Alex Proyas Just Might Get a Movie Made, Thanks to Long-Gestating ‘The Unpleasant Profession of…

By  · Published on April 10th, 2012

Alex Proyas Just Might Get a Movie Made, Thanks to Long-Gestating ‘The Unpleasant Profession of Jonathan Hoag’

After years of bad breaks getting productions to the screen, director Alex Proyas’s luck just might be turning around – in the form of yet another cinematic adaptation. Deadline Culver City reports that the director is set to finally helm the big screen version of Robert Heinlein’s novella “The Unpleasant Profession of Jonathan Hoag” that he’s been talking about since 2008. Even better? The production will be fully financed by Red Granite Pictures, who will also co-produce the film, along with Mythology Entertainment, Phoenix Pictures, and Mystery Clock Cinema.

Over the past couple of years, Proyas has lost two big projects due to budgetary issues – his ambitious Paradise Lost was killed off in February and his take on Dracula: Year Zero died off back in 2010, though it’s now back on at Universal with a new script and a new director – so the announcement that he has a new project and it’s fully financed must be music to his ears. And for fans of the Dark City helmer, this project will likely sound pretty damn good, too.

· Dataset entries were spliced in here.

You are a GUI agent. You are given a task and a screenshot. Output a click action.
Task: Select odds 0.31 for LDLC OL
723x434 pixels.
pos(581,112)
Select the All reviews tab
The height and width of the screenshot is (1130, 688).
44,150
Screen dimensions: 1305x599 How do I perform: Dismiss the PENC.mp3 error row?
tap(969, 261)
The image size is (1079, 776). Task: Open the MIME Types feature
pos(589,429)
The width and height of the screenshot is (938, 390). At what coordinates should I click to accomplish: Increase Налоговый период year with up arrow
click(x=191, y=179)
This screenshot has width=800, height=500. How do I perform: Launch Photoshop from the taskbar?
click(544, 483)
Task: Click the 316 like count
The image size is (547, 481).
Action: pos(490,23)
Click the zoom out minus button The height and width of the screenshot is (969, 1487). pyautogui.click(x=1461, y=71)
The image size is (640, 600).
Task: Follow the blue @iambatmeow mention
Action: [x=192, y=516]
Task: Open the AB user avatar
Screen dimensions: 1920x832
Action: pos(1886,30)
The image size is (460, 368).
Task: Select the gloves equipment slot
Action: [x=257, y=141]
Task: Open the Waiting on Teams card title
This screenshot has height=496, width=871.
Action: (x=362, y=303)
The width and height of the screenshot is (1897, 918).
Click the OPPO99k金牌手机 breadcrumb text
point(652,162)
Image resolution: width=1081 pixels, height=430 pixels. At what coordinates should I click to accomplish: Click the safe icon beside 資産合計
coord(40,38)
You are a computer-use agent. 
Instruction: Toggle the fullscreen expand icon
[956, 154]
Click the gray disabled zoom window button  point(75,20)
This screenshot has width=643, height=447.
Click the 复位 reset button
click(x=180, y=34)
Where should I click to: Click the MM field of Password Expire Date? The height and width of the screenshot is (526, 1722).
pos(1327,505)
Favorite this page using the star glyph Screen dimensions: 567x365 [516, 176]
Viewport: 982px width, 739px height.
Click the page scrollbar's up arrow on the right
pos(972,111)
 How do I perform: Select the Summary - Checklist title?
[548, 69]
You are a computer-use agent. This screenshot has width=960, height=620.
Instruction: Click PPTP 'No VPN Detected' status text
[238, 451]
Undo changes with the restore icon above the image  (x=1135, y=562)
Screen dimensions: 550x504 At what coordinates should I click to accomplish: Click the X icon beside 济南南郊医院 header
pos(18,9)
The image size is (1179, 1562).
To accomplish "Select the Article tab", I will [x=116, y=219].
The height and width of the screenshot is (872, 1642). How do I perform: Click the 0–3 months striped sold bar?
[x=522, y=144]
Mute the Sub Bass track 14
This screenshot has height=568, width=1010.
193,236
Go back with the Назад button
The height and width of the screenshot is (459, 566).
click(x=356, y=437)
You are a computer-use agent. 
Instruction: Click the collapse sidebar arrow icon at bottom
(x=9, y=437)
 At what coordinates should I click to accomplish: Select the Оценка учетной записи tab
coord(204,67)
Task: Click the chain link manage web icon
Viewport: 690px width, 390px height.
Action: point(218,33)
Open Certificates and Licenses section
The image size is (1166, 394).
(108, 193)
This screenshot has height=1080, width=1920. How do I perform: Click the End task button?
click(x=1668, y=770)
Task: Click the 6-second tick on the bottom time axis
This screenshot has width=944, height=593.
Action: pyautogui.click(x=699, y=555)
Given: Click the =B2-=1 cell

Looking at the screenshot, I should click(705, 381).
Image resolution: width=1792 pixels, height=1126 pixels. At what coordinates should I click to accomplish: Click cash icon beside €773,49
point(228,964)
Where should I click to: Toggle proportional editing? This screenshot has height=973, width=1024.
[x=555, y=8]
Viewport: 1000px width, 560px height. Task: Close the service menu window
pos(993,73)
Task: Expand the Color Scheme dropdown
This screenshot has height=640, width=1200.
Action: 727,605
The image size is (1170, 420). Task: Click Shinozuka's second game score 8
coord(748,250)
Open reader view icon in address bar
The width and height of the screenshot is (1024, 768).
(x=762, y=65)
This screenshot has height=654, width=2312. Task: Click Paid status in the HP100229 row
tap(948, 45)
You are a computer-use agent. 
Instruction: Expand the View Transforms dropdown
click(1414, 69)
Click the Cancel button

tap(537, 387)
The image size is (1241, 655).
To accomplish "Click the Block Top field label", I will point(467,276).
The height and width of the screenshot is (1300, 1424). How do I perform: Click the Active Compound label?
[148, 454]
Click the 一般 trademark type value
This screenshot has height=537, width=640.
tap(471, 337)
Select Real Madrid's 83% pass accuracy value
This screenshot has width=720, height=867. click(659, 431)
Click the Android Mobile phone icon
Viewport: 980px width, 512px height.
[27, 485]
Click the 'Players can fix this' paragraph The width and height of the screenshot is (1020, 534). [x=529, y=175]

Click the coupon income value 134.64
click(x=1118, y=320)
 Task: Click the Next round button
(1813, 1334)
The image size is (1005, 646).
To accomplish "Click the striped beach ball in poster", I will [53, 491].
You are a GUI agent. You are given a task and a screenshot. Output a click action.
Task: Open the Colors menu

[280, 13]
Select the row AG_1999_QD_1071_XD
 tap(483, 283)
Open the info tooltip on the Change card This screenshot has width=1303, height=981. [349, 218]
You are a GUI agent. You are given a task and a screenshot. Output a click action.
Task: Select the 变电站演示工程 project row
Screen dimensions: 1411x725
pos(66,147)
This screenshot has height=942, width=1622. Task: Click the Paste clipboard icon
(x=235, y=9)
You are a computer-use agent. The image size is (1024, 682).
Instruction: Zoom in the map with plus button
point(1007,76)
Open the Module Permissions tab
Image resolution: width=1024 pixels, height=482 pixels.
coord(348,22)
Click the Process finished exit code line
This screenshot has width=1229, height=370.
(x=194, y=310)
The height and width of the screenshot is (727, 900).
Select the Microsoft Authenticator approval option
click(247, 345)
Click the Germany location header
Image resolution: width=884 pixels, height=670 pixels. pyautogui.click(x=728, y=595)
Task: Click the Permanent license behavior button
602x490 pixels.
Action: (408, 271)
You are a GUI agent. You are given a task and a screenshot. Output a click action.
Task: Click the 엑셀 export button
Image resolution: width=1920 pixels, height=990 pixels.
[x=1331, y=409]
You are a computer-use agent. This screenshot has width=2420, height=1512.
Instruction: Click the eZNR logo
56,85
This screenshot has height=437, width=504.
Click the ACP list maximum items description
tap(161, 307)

Proyas has adapted the screenplay himself from Heinlein’s 1942 novella, and he apparently has a very personal connection to the source material, as “the original story captured Proyas’ imagination from a young age, ultimately serving as inspiration for his iconic film Dark City.”

The film centers on Jonathan Hoag (duh), who “is struck one evening with the realization that he has no memory of what he does during the day. Distraught over his predicament, and particularly concerned that he might be engaged in some nefarious activities, he contacts a husband and wife detective agency and asks them to surreptitiously follow him. The truth takes a dark and ultimately earth-shattering turn as their investigation leads to a series of frightening revelations, beginning with a group of shadowy figures who gravely warn of dire consequences unless the pair immediately cease their inquiry into the nature of Hoag’s identity.” This sounds right about Proyas’s alley and just different enough from Dark City that it won’t feel like cinematic retread.

The film will lens in Australia and is looking to get going this fall.